After the release of my first video, there was an outpouring of support and comments. It was humbling and amazing. My videos had thousands of views, and people from all over the world reached out, thanking me for sharing my story and sharing their story with me. Many people mentioned that after watching the videos, they were going to book themselves an appointment to deal with their issues. My cancer was a breeze compared to people with stage 3 or 4 colon cancer! Surgery, radiation, more surgery – it is NOT an easy road. People don’t want to talk about “colon” issues – they find it embarrassing or intimidating, but knowing now how deadly colon cancer is, I truly hope that my shared experience can help others.
If I can help even one person from having to go down the “colon cancer” road, all of my time creating videos and sharing my experience will have been worth it.
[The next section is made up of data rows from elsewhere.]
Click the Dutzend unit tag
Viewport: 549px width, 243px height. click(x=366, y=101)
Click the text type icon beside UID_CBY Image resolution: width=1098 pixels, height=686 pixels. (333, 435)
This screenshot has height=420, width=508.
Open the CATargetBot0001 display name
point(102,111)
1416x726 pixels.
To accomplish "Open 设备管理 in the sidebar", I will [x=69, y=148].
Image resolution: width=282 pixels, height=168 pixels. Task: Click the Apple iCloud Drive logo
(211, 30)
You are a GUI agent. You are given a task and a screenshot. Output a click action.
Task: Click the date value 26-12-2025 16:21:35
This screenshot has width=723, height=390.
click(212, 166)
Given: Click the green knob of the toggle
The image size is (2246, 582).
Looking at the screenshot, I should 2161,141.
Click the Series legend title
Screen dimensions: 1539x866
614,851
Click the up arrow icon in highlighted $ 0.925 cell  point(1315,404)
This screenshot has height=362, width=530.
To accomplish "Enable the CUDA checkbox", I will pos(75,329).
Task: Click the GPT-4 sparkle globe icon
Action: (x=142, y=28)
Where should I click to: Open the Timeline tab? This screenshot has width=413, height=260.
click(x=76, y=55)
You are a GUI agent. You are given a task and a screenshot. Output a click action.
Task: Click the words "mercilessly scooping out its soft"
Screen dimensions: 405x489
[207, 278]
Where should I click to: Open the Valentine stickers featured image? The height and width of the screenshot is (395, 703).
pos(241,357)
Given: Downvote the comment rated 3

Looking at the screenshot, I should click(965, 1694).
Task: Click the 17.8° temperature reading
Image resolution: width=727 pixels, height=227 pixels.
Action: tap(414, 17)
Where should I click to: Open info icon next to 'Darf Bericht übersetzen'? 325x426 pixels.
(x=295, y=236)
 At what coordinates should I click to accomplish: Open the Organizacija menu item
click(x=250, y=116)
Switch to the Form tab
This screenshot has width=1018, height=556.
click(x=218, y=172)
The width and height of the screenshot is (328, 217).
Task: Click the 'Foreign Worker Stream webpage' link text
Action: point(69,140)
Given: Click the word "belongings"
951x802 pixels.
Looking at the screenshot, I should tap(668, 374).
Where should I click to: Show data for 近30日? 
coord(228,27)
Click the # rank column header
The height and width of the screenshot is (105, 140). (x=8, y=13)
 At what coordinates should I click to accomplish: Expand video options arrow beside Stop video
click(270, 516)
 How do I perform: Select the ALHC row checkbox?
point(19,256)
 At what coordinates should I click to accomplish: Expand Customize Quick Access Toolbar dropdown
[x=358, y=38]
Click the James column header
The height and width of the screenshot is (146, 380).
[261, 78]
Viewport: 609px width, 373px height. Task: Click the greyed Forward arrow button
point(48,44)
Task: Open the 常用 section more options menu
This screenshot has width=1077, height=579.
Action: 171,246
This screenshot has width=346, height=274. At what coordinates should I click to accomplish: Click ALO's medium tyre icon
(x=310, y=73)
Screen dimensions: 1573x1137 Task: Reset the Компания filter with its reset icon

The last six months have truly been a “journey”. When you find out you have cancer, suddenly the other problems in your life seem trivial. From this experience I have learned a few things.
- 1 Take a second. Take a second to laugh with your toddler when they rudely burp at the kitchen table after blowing bubbles into their chocolate milk. When your spouse tries to make you dance in the kitchen when you are frantically cooking dinner and trying to get the kids out the door for hockey – take a second to dance with him. Take a second to hug your awkward pre-teen even when they don’t want to and tell your neighbour how much you appreciate them when they bring you pie, or your co-worker for always including you in the office lotto. Those are the things that matter. Take a second.
- 2 It is so important to advocate for yourself in terms of your own healthcare. If you think something is wrong, or if you feel that you have “slipped between the cracks”, don’t just let it go. Say something, take notes, talk about it. Advocate for yourself and for those you love.
- 3 Colonoscopy prep is crappy. Literally. But Colon Cancer is worse.
My journey with cancer is over for now, but my journey of advocating for awareness has just begun.